The carbonic anhydrase (CA) inhibitor acetazolamide is a classic drug to treat patients with breathing disorders. Recent studies in rabbits showed that low-dose acetazolamide (not causing appreciable inhibition of red cell CA) significantly weakened respiratory muscle performance, accompanied by diminished ventilatory CO2-sensitivity, which implies stabilizing loop-gain properties. Now is aimed to explore the interaction of these factors under conditions of complete CA-inhibition by acetazolamide in a higher dose-range.
In anesthetized rabbits (N=7), acetazolamide (up to 75 mg·kg−1) distinctly lowered the base excess (to-7.6 ± 0.9mM, mean ± SEM) without respiratory compensation of arterial pH. Ventilatory CO2-sensitivity was nearly abolished to 15.1 ± 5.2% of control, but the transmission of a CO2-mediated rise in tidal phrenic activity into respiratory work was only reduced by 51.6 ± 6.4%, P < 0.001, not very much more than (~38%) already observed at low-doses.

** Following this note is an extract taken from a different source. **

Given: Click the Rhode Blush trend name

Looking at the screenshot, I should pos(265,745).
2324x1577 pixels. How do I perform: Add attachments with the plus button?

Thus, the large reduction of ventilatory CO2-sensitivity in the high-dose range cannot be ascribed to respiratory muscle weakening, but rather may relate to complete inhibition of red cell CA. Conversely, CA-inhibition may not be the only cause for the weakening effect of acetazolamide on (respiratory) muscles. Adverse effects on respiratory muscles, impaired CO2-transport and acid-base imbalance may limit to make use of stabilizing effects on breathing control functions by high-dose acetazolamide.